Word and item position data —

--------------------------------

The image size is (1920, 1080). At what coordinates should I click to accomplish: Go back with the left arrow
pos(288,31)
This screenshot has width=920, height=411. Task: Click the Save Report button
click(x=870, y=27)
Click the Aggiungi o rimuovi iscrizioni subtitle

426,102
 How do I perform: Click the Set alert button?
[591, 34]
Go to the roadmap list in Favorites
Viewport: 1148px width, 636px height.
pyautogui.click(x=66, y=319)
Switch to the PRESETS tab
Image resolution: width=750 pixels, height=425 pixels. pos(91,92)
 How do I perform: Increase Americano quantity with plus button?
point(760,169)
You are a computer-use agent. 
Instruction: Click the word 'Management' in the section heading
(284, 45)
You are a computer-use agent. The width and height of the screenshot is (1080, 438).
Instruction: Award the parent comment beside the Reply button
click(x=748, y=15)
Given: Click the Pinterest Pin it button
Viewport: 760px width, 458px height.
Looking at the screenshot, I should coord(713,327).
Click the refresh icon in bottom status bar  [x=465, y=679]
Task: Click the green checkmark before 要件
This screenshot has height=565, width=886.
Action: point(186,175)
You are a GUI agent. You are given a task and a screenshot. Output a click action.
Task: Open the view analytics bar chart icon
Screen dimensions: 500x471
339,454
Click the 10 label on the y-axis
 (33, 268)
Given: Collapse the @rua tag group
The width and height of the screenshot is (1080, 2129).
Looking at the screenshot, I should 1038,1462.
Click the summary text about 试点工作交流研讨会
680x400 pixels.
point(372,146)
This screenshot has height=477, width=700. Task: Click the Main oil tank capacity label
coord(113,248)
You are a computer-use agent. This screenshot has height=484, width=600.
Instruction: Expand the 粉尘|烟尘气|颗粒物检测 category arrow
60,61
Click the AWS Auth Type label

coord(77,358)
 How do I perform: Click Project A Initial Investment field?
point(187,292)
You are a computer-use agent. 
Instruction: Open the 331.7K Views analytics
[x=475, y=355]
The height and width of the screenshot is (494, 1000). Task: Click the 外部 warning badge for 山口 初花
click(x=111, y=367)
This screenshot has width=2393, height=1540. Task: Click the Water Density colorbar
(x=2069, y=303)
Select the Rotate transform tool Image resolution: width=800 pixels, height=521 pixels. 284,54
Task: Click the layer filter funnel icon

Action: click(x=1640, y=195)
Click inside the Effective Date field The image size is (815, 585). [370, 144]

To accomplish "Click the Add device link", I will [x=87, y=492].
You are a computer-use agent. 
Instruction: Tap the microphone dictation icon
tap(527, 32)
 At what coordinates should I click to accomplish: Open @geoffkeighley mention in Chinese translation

--------------------------------

Goal — Turn every line of the entries above into a numbered list, leaving out the blank lines.

Response to this exercise —
1. The image size is (1920, 1080). At what coordinates should I click to accomplish: Go back with the left arrow
2. pos(288,31)
3. This screenshot has width=920, height=411. Task: Click the Save Report button
4. click(x=870, y=27)
5. Click the Aggiungi o rimuovi iscrizioni subtitle
6. 426,102
7.  How do I perform: Click the Set alert button?
8. [591, 34]
9. Go to the roadmap list in Favorites
10. Viewport: 1148px width, 636px height.
11. pyautogui.click(x=66, y=319)
12. Switch to the PRESETS tab
13. Image resolution: width=750 pixels, height=425 pixels. pos(91,92)
14.  How do I perform: Increase Americano quantity with plus button?
15. point(760,169)
16. You are a computer-use agent. 
17. Instruction: Click the word 'Management' in the section heading
18. (284, 45)
19. You are a computer-use agent. The width and height of the screenshot is (1080, 438).
20. Instruction: Award the parent comment beside the Reply button
21. click(x=748, y=15)
22. Given: Click the Pinterest Pin it button
23. Viewport: 760px width, 458px height.
24. Looking at the screenshot, I should coord(713,327).
25. Click the refresh icon in bottom status bar  [x=465, y=679]
26. Task: Click the green checkmark before 要件
27. This screenshot has height=565, width=886.
28. Action: point(186,175)
29. You are a GUI agent. You are given a task and a screenshot. Output a click action.
30. Task: Open the view analytics bar chart icon
31. Screen dimensions: 500x471
32. 339,454
33. Click the 10 label on the y-axis
34.  (33, 268)
35. Given: Collapse the @rua tag group
36. The width and height of the screenshot is (1080, 2129).
37. Looking at the screenshot, I should 1038,1462.
38. Click the summary text about 试点工作交流研讨会
39. 680x400 pixels.
40. point(372,146)
41. This screenshot has height=477, width=700. Task: Click the Main oil tank capacity label
42. coord(113,248)
43. You are a computer-use agent. This screenshot has height=484, width=600.
44. Instruction: Expand the 粉尘|烟尘气|颗粒物检测 category arrow
45. 60,61
46. Click the AWS Auth Type label
47. coord(77,358)
48.  How do I perform: Click Project A Initial Investment field?
49. point(187,292)
50. You are a computer-use agent. 
51. Instruction: Open the 331.7K Views analytics
52. [x=475, y=355]
53. The height and width of the screenshot is (494, 1000). Task: Click the 外部 warning badge for 山口 初花
54. click(x=111, y=367)
55. This screenshot has width=2393, height=1540. Task: Click the Water Density colorbar
56. (x=2069, y=303)
57. Select the Rotate transform tool Image resolution: width=800 pixels, height=521 pixels. 284,54
58. Task: Click the layer filter funnel icon
59. Action: click(x=1640, y=195)
60. Click inside the Effective Date field The image size is (815, 585). [370, 144]
61. To accomplish "Click the Add device link", I will [x=87, y=492].
62. You are a computer-use agent. 
63. Instruction: Tap the microphone dictation icon
64. tap(527, 32)
65.  At what coordinates should I click to accomplish: Open @geoffkeighley mention in Chinese translation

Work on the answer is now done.